La perte d’un parent – père ou mère – est bien entendu courante et « logique » : les plus vieux s’en vont les premiers. On salue une dernière fois cet être qui nous a élevés, aimés, choyés. Parfois, le temps des adieux s’allonge et peut durer quelques années. La vieillesse guette chacun d’entre nous. Certains s’éloignent en un éclair, sans prévenir. D’autres font durer le plaisir. Toutefois, leur état ne rime pas toujours avec éclat et s’accompagne souvent d’une perte progressive des repères, de la mémoire et/ou des facultés motrices. La maison de retraite devient une issue inévitable. Et les enfants, sur qui la mère a veillé toute sa vie, se retrouvent dans la posture obligatoire de devoir veiller à leur tour sur leur propre génitrice. Les rôles s’inversent. François Tefnin dédie Est-ce que tu as la clé ? « à toutes les mères qui, au crépuscule de leur vie, se morfondent derrière les murs de maisons de retraite, dissimulées aux regards. Parfois même à leur propre vue. »
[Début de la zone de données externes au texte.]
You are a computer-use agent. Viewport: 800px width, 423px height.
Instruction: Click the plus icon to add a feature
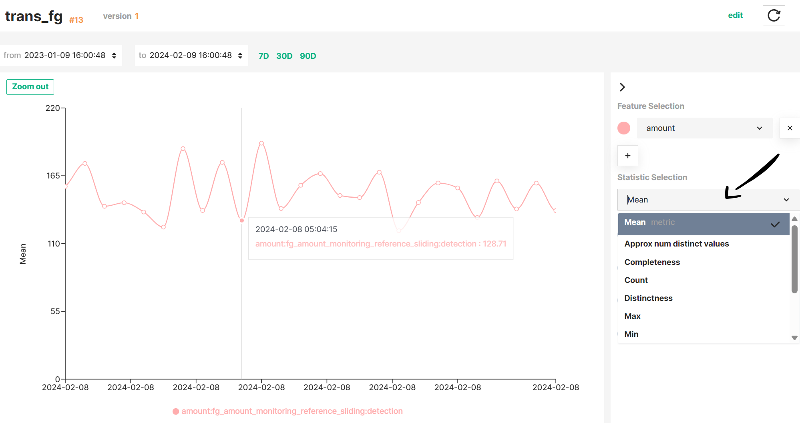point(627,156)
Le narrateur raconte les dernières années de vie de sa mère. Comment il a dû faire face, avec sa sœur, à l’impossibilité de la laisser vivre seule chez elle. Une chute de trop et le placement devient obligatoire, pour sa propre sécurité et pour son bien. Mais la pilule est difficile à avaler. Non, la mère veut rester chez elle, essaie de résister, puis, les forces manquant, se résigne peu à peu. Une phrase toutefois, aussi rituelle qu’obsédante, revient sans cesse, à chaque visite de son fils : « Est-ce que tu as la clé ? ». A-t-il la clé de sa maison qui ne se trouve qu’à quelques pâtés de maisons de là ? De son chez-elle qu’elle chérit tant et lui manque atrocement. Ce lieu où elle a passé cinquante-cinq années de sa vie. Que lui répondre ? Comment tempérer les choses, lui changer les idées ? Comment ne pas culpabiliser quand la décision de l’« enfermement » est la vôtre ? Le narrateur bouscule son emploi du temps pour pouvoir rendre visite à sa mère chaque jour, seul point de repère de la vieille dame dans ses mornes journées. Il porte au jour le jour son fardeau avec détermination et apprend tout du langage des parents : diplomatie, ruse, autorité et temporisation. Il y a quelques occasions de sourire, comme quand le compagnon de sa mère vient lui rendre visite le dimanche. Mais ces instants plus légers sont de courte durée. Le narrateur redoute toujours plus le moment du départ, là où la culpabilité est à son climax. Peu à peu, sa maman perd ses repères, est de moins en moins active, jusqu’à ne plus se déplacer qu’en chaise roulante et à intégrer l’unité spéciale pour les personnes les moins valides et les plus désorientées. Elle montre parfois une face d’elle, entre terreur et agressivité, que son fils n’avait jamais connue ni même imaginée. Elle nage dans un vague à l’âme tel un poisson rouge qui ressasse ses ronds dans l’eau. Mais le fils l’accompagnera, coûte que coûte, jusqu’à la fin. Toutefois, on a beau se préparer à ce moment-là, se le raconter, quand il arrive, il vous foudroie.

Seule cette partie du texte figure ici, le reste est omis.